Вспомнил я все это не для того, чтобы рассказать, как менялись мои эстетические представления и художественные вкусы, а чтобы отметить одну странность.
Странность эта заключалась в том, что, сочиняя те два своих рассказа, я ни разу даже и не вспомнил ни о своих тогдашних литературных кумирах — Хемингуэе или Пастернаке, ни об уроках Паустовского, ни о своих собственных (в то время, наверно, уже каких-то других) представлениях о том, какой должна быть настоящая проза.
Писал, ни о чем таком даже и не думая.

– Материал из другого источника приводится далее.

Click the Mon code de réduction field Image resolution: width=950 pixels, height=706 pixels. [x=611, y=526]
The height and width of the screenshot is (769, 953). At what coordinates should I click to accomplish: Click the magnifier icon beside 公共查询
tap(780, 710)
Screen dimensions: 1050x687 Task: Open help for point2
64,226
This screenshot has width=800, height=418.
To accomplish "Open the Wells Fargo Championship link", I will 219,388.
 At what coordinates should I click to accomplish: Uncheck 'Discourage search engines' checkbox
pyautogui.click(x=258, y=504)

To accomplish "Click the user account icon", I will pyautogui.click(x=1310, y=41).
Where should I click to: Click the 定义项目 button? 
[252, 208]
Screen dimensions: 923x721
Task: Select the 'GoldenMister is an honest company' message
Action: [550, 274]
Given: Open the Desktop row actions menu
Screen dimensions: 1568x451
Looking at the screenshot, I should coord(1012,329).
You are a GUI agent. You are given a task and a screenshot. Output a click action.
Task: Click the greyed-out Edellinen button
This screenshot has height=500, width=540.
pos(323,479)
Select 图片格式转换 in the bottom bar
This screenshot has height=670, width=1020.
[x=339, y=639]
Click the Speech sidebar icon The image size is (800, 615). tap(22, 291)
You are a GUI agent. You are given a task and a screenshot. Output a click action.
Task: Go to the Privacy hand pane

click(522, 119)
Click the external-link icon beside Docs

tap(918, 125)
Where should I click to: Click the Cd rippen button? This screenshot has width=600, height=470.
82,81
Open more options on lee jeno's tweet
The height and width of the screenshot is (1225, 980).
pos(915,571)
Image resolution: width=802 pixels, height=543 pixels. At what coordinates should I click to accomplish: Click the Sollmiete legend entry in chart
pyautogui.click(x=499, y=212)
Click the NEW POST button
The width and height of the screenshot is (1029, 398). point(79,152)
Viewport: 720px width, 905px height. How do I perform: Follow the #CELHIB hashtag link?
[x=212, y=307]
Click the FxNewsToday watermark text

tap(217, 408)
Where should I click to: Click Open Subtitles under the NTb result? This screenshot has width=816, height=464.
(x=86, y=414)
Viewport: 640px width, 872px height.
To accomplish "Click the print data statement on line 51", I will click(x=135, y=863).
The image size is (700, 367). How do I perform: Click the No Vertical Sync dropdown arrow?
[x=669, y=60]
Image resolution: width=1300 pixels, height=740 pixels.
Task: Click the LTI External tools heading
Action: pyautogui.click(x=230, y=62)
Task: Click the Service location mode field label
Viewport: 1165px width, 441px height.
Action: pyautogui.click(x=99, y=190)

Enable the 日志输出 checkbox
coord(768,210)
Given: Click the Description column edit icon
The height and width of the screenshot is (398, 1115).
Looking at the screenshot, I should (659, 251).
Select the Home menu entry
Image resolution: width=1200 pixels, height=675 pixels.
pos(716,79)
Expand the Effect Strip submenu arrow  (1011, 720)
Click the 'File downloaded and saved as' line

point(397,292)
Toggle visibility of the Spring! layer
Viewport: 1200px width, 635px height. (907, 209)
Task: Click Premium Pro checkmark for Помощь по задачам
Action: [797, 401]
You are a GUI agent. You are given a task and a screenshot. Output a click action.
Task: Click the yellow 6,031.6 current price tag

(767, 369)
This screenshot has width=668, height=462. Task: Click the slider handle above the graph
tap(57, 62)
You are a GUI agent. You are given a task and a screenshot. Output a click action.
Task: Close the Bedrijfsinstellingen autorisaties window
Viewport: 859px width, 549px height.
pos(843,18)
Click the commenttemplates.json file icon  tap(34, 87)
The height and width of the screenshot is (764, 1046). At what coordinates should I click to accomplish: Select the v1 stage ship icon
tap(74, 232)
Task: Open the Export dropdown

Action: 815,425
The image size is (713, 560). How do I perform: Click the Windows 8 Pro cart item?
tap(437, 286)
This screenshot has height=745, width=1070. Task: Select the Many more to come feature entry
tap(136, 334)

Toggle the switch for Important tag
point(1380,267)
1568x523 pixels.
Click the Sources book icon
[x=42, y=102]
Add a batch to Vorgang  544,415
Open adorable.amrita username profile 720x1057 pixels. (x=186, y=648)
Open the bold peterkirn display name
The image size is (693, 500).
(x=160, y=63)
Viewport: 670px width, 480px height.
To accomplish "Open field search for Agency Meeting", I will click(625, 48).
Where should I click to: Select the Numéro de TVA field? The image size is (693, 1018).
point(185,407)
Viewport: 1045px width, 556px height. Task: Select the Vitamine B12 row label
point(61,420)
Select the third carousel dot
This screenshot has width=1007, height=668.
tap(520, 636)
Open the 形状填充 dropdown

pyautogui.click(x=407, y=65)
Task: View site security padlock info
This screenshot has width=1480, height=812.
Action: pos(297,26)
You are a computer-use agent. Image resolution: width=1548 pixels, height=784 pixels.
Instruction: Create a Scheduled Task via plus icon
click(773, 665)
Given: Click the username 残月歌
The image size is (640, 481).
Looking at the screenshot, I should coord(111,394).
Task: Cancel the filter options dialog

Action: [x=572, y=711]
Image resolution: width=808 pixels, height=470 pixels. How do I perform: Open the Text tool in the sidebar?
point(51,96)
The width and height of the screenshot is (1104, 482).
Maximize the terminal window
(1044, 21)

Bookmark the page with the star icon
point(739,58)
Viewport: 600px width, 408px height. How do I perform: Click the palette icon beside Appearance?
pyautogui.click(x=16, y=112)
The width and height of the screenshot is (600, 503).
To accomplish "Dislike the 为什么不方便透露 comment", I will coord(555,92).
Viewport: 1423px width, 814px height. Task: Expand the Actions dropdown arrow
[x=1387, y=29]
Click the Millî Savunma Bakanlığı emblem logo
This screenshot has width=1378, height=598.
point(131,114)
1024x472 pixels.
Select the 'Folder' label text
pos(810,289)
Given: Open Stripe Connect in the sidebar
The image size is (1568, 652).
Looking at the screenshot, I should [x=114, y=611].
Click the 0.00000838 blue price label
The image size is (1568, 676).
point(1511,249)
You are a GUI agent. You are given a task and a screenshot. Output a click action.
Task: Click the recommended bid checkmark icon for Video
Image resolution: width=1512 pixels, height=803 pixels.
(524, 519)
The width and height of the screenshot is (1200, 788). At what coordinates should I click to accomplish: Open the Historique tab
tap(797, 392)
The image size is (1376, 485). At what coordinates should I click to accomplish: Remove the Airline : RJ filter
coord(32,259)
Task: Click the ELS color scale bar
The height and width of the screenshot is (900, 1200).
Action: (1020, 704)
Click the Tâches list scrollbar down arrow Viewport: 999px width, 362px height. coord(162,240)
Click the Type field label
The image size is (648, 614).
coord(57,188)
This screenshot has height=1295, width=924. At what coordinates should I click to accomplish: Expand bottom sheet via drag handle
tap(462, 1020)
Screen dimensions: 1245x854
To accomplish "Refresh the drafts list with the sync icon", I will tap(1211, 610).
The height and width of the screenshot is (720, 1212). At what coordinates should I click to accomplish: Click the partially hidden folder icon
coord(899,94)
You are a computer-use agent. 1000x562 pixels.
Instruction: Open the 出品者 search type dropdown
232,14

Писал — как писалось.
6
Второй свой рассказ я нес в редакцию уже без всякого трепета. Втайне я даже предвкушал настоящий триумф.
Триумф — не триумф, но журнальному начальству он тоже понравился. И его тоже сразу поставили в номер и даже набрали.
Но по каким-то не совсем мне понятным причинам на этот раз все шло не так гладко. Возникла какая-то заминка. Вдруг — ни с того ни с сего — из номера его вынули и перенесли в следующий. Потом — стороной — я узнал, что его послали членам редколлегии.
Членов редколлегии — кроме главного редактора, его зама и ответственного секретаря, с которыми я общался ежедневно, — у нас было два: Вениамин Александрович Каверин и Владимир Иванович Орлов. Ни того, ни другого я тогда еще ни разу в жизни не видел. И никаких рукописей до этого случая, насколько мне было известно, им ни разу не посылали: все всегда решалось без них. А тут вдруг почему-то решили послать…
Послали, впрочем, как потом выяснилось, только Орлову. И в этом был определенный умысел.
Каверин на самой заре хрущевской оттепели заявил себя решительным сторонником уже наступивших, а также только еще предвкушаемых перемен. Он даже забегал несколько вперед, торопил эти перемены, проявляя при этом некоторое, как считалось у нас в редакции, легкомыслие. «Вениамина Александровича часто заносит», — с милой своей улыбкой говорила Наталья Владимировна Ильина, наш главный редактор. Имелось при этом в виду, что заносит его в одну сторону, а именно — в ту, сделать решительный шаг в которую наша Наталья Владимировна смертельно боялась.
Осуждать ее за это, как я теперь понимаю, не следовало. Много чего повидала она на своем веку, совершая разнообразные крутые зигзаги вместе с генеральной линией партии. Всей кожей — а лучше сказать, поротой задницей, как выразился однажды А.Н. Толстой, — она чуяла, что этот новый поворот — ненадолго, что доверяться этим новым веяниям ни в коем случае нельзя. В этой уверенности ее чуть ли не ежедневно укрепляла атмосфера, царящая в ЦК ВЛКСМ, органом которого наш журнал считался.